Inventories at U.S. wholesalers rose in May for a fifth month as companies ensured they had enough goods on hand to keep pace with demand.
The 0.5 percent increase in the value of stockpiles followed a revised 0.2 percent gain the prior month that was smaller than previously estimated, the Commerce Department said today in Washington. Sales at distributors dropped 0.3 percent, the first decline since March 2009, after a 0.9 percent rise in April.
The amount of goods on hand compared with sales was close to a record low, indicating production will be sustained in coming months. Corporate spending on equipment, export growth and inventory rebuilding have contributed to growth since 2009 and may remain a source of strength for the rest of this year.
The inventory-to-sales ratio “suggests that firms are likely to continue to rebuild stock levels in the coming months,” Peter Newland, an economist at Barclays Capital Inc. in New York, said in a note to clients.
Economists forecast inventories would increase 0.4 percent, following a previously reported gain of the same amount for April, according to the median of 33 projections in a Bloomberg News survey. Estimates ranged from a drop of 0.4 percent to an increase of 0.8 percent.
Wholesalers make up about 30 percent of all business stockpiles. Factory inventories, which comprise slightly more of the total, declined 0.4 percent in May, the Commerce Department said last week. Retail stockpiles, which make up the rest, will be included in the July 14 business inventories report.

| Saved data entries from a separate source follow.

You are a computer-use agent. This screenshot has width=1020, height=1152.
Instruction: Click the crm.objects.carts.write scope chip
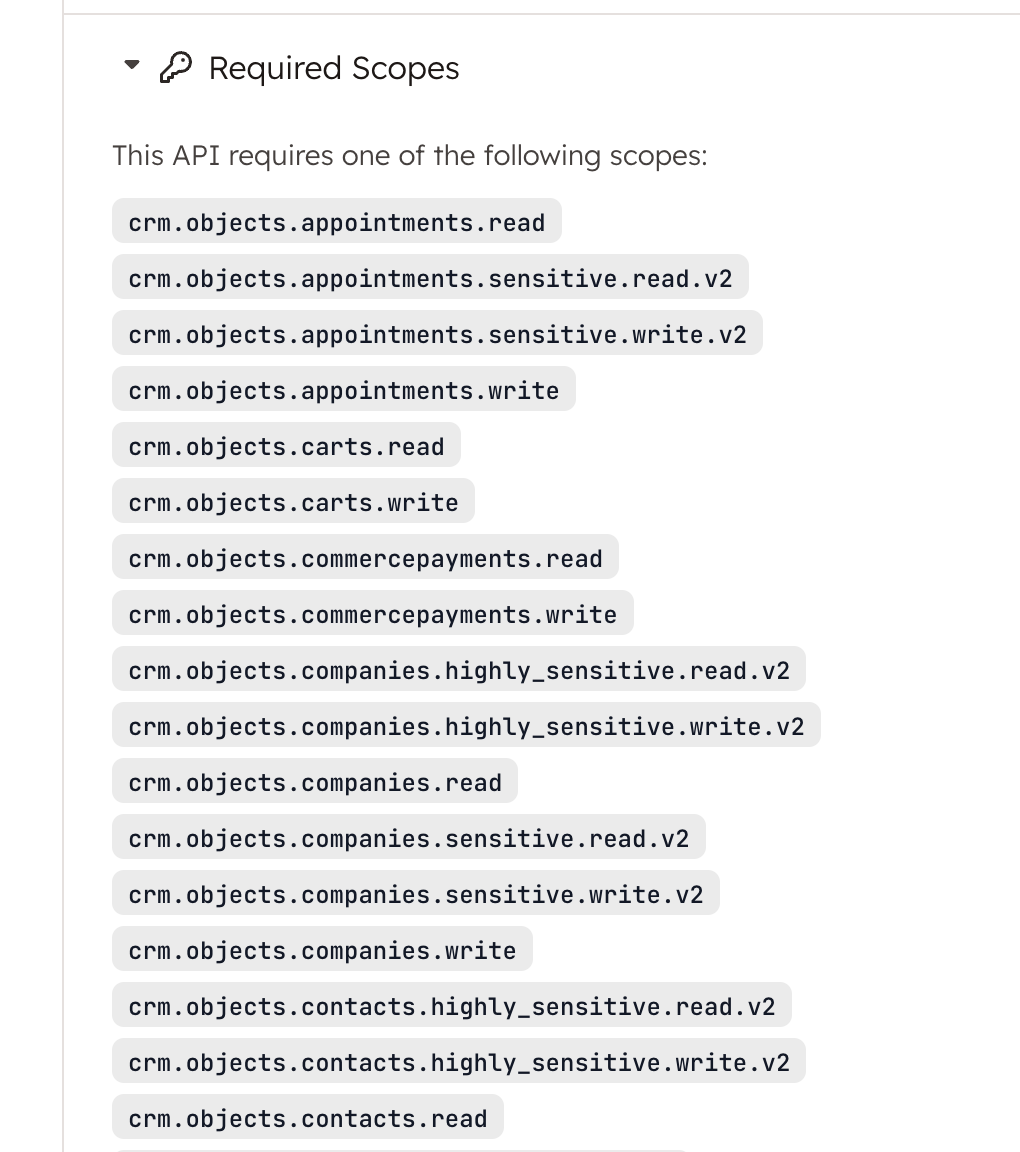coord(292,502)

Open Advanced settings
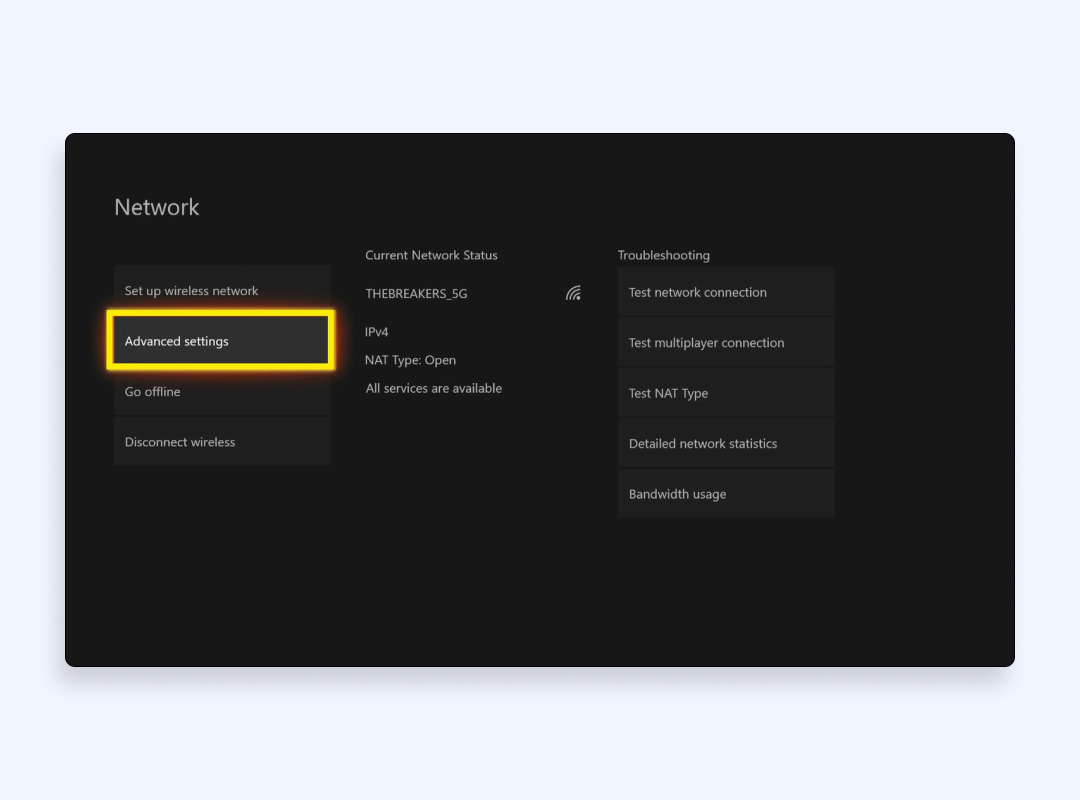[x=220, y=341]
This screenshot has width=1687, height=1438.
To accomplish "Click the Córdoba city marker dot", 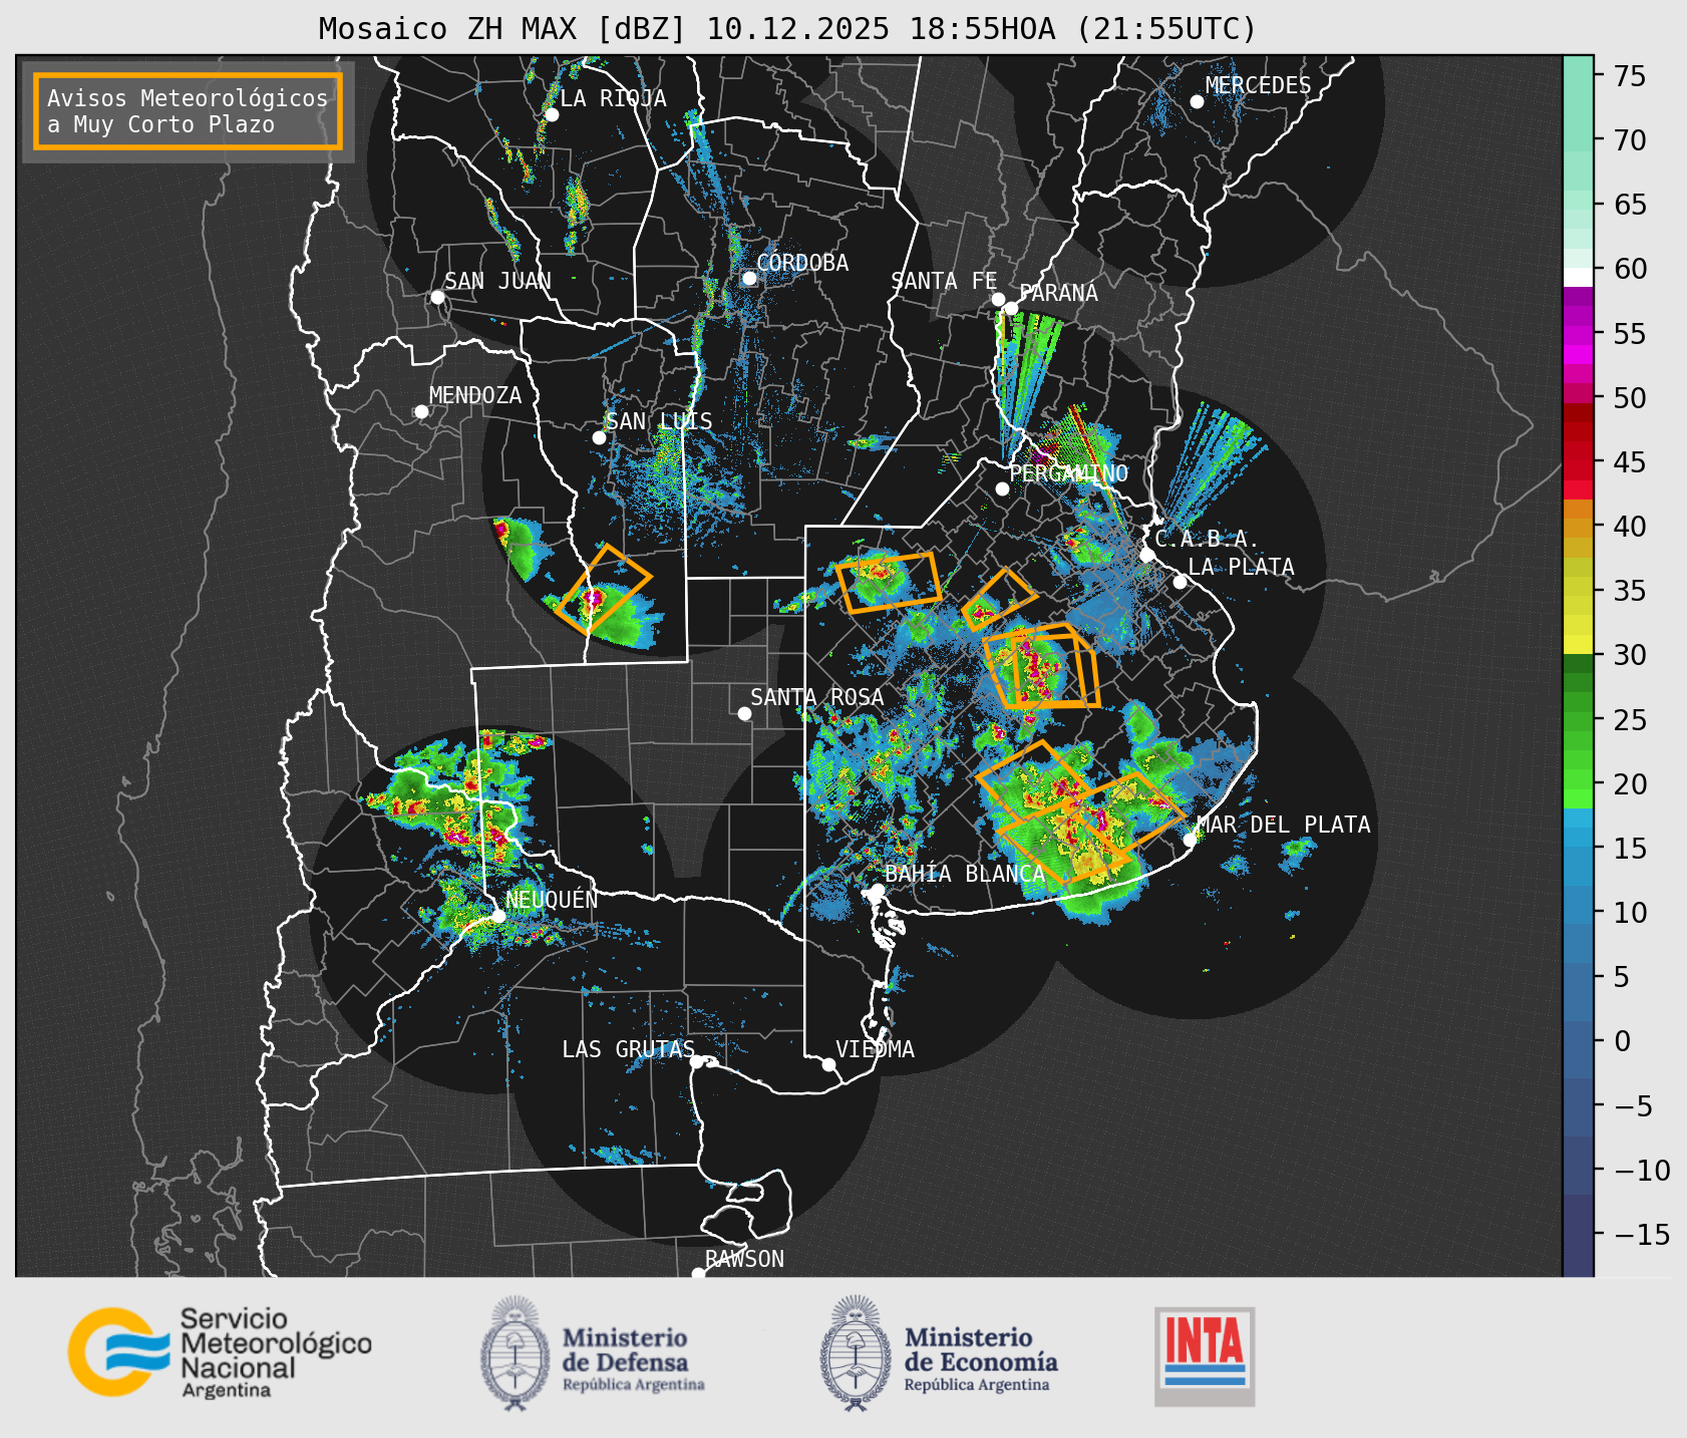I will pyautogui.click(x=749, y=278).
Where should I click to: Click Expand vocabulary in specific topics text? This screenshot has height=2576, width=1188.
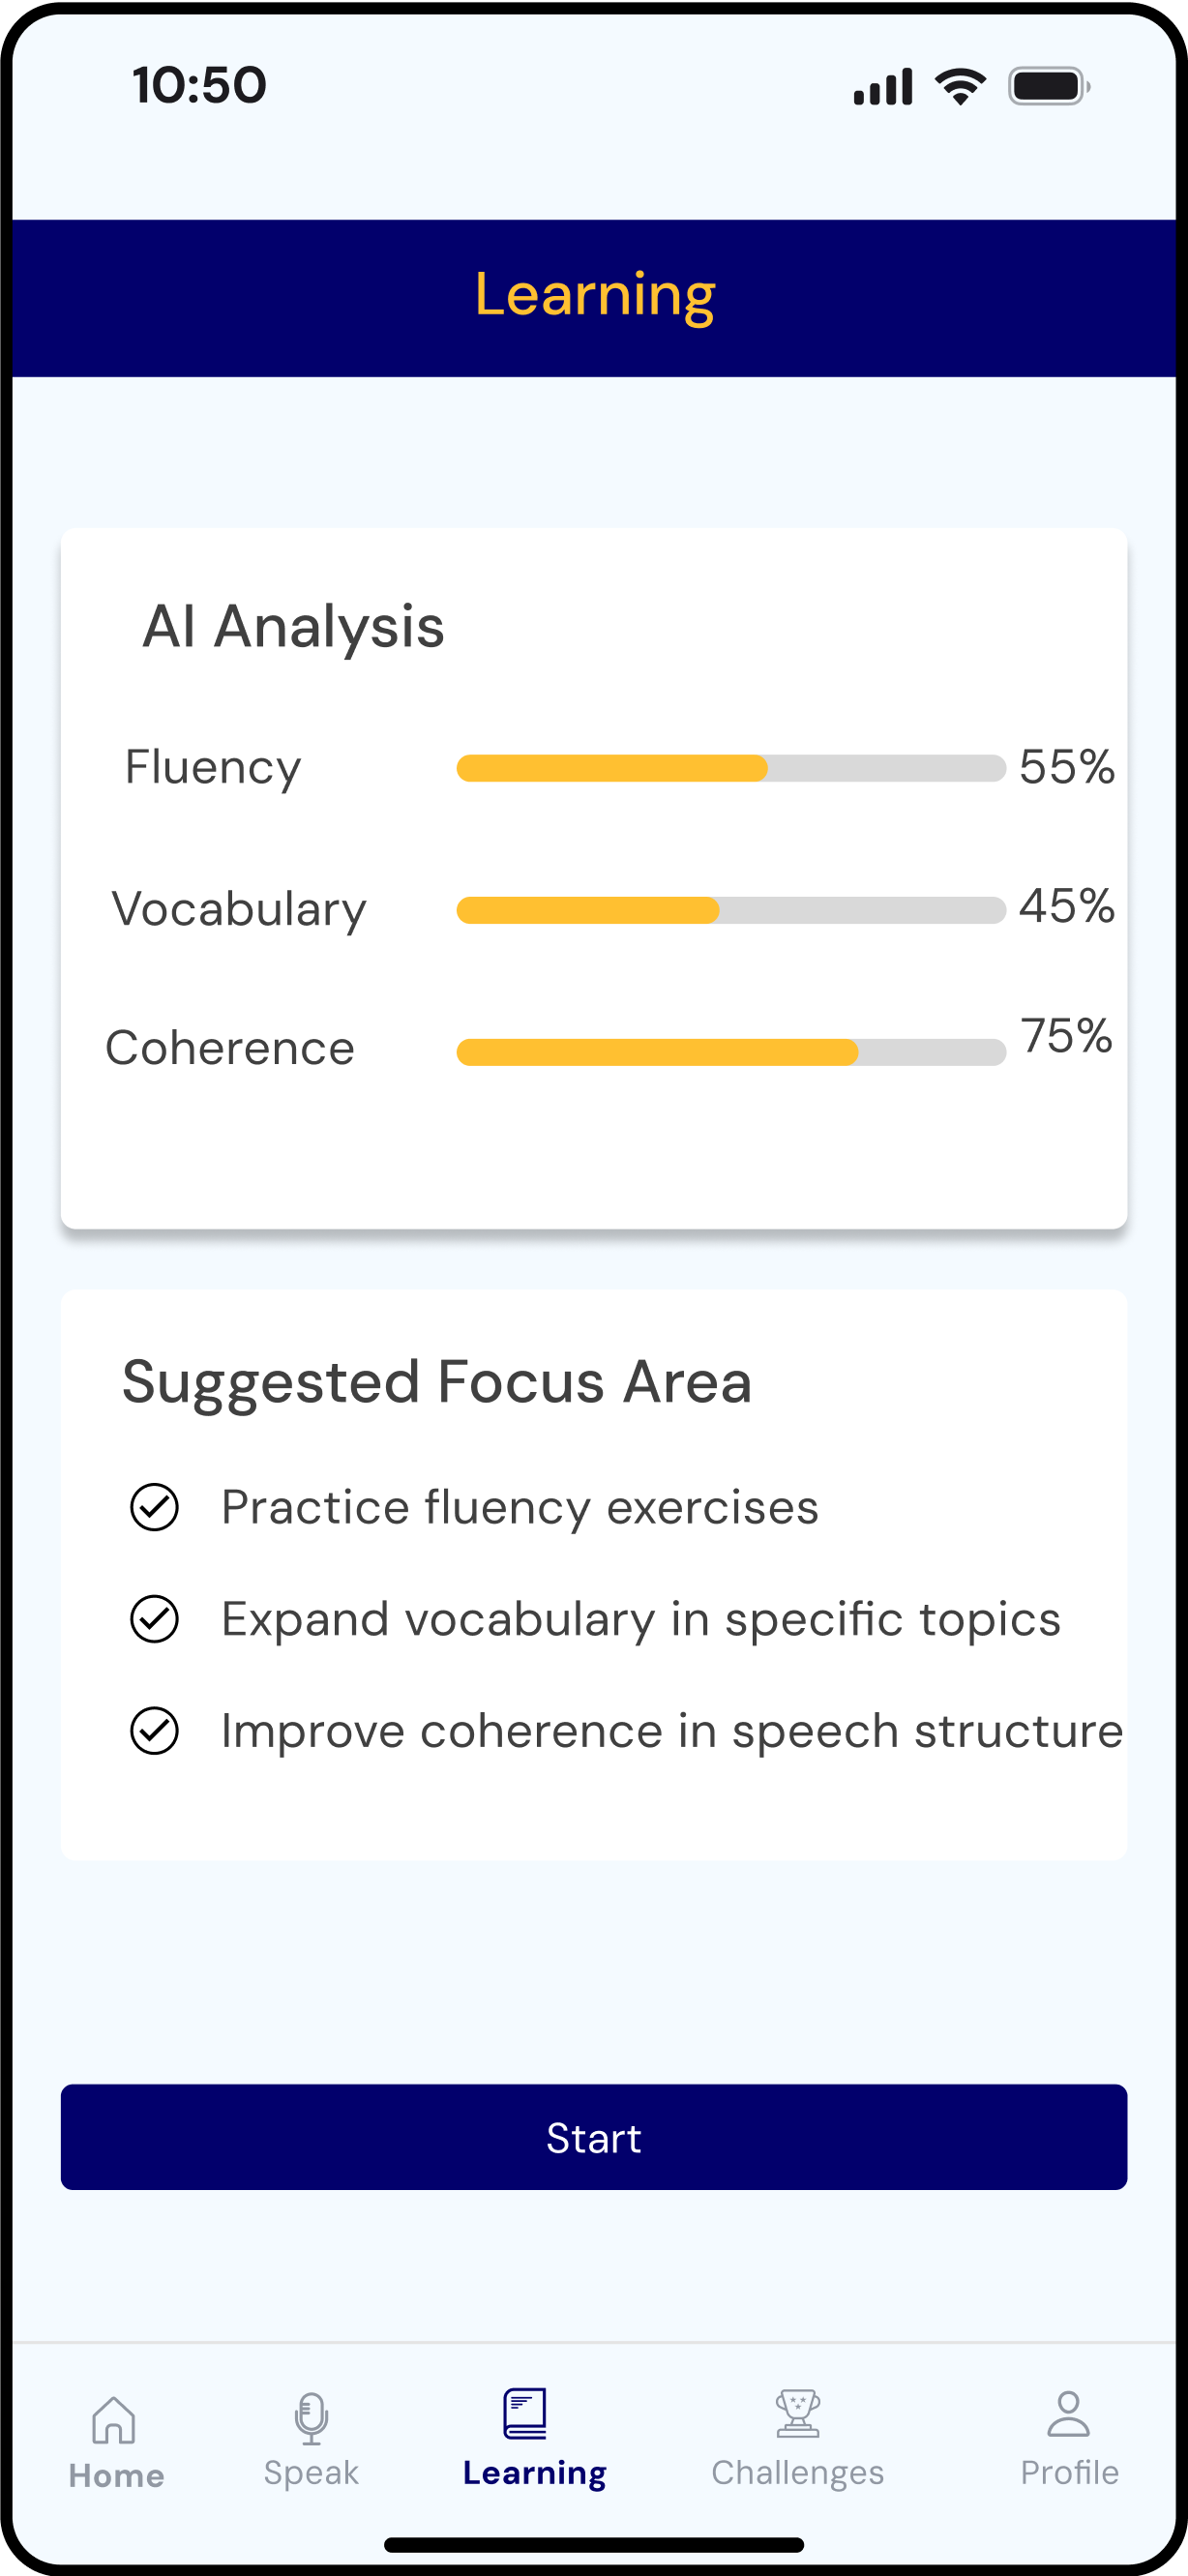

Today’s report showed wholesalers’ stockpiles of durable goods, or those meant to last several years, increased 0.7 percent in May. Machinery, computer equipment, electrical gear and cars led the gain.
The value of unsold non-durable goods rose 0.1 percent, while sales decreased 1 percent. Lower crude oil prices may have weighed on the value of non-durable sales and stockpiles. The average price of a barrel of crude oil traded on the New York Mercantile Exchange rose to $74.12 in May, from $84.58 a month earlier.
At the current sales pace, wholesalers had enough goods on hand to last 1.14 months, up from 1.13 months in April that was the lowest on record.
Reports for June suggest firms have built up inventories, potentially to the detriment of future production. The Institute for Supply Management said last week that its factory index fell to 56.2 in June.
Some manufacturers remain optimistic. Sales and inventories “are very much in sync,” Samuel Allen, chief executive officer of Deere & Co., said in an interview June 23 in a reference to the manufacturer’s agricultural business. The Moline, Illinois- based company also has started adding stockpiles on the construction side in recent months, he said.
“We do believe the recovery is under way,” Allen said. “We do believe it is moving slowly. We do believe it is on stable ground at this time.”